The international survey was carried out jointly by the OECD, AfDB, UNDP and ECA. (Image source: Jeff Attaway/Flickr)

A shortage of infrastructure on the African continent has led to transportation becoming 63 per cent more expensive than in Western countries

According to a an international survey jointly carried out by the Organisation for Economic Cooperation and Development (OECD), the African Development Bank (AfDB), the UN Development Programme (UNDP) and the UN Commission for Africa (ECA), the proportion of roads asphalted all over the African continent is five times less than in developed countries.
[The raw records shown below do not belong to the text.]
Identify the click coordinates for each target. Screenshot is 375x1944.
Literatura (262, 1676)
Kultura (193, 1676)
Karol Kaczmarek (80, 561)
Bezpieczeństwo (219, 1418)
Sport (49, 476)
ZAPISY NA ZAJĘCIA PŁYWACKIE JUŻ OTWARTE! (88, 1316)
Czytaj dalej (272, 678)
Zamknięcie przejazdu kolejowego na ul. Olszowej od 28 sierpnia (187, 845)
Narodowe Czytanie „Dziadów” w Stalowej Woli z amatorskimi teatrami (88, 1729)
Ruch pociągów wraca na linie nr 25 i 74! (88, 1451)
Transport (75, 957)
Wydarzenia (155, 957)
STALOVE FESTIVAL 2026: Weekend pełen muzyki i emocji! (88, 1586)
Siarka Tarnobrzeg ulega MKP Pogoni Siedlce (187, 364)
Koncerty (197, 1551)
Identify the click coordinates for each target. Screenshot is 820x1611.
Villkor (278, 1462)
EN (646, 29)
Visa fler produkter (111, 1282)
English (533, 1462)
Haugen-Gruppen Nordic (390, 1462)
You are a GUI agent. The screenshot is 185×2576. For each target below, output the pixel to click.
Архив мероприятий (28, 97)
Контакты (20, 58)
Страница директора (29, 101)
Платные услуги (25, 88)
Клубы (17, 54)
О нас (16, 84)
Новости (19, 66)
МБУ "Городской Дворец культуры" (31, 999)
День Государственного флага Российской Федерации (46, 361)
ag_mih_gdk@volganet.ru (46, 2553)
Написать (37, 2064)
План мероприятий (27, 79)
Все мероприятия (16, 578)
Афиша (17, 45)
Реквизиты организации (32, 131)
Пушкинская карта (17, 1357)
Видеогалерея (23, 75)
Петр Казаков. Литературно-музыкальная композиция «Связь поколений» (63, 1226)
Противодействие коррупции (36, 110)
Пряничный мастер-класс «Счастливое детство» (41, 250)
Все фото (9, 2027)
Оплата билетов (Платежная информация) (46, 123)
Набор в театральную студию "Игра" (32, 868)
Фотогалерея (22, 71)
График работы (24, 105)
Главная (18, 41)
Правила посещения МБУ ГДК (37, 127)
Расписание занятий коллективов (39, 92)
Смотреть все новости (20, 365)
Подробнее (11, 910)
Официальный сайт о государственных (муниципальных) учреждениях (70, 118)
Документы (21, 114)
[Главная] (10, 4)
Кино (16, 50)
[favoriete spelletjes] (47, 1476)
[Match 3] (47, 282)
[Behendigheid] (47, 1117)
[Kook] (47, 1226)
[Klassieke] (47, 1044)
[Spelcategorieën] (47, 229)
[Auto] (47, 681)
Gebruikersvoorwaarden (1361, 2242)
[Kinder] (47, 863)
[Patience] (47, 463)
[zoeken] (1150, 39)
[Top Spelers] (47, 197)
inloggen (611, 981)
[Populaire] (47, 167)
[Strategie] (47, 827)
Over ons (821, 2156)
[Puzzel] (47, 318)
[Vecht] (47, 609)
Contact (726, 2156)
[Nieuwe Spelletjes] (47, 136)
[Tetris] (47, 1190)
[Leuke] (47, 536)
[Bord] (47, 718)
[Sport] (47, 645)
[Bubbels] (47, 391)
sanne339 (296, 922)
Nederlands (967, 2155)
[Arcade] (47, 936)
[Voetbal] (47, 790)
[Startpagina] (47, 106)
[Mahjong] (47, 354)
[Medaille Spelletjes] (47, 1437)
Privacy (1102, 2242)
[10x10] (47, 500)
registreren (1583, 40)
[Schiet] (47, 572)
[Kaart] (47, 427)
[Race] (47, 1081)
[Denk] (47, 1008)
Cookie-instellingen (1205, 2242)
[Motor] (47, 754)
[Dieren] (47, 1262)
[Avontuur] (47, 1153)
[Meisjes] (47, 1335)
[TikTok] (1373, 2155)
The survey report added, “The rail network should be the key element for the transport system. But more often, it consists of single tracks, starting from inside the country to the coast, with several secondary corridors.”

It does, however, bring attention to the “dazzling development of air transport in Africa” since the decision to liberalise the continent’s air space was put into action.

“Africa is the top region in the world in terms of development of air transport, particularly since the liberalisation that followed the Yamoussoukro decision approved in 1999 by African leaders,” said the report.

Despite the implementation of the decision to liberalise Africa’s space, several countries have conceded mutual bilateral rights enabling airlines to carry passengers to third countries, the survey pointed out.

It added that the expensive air, land, rail and maritime transport was one of the major obstacles to the development of intra-African trade, which today only represented 12 per cent of the overall trade on the continent.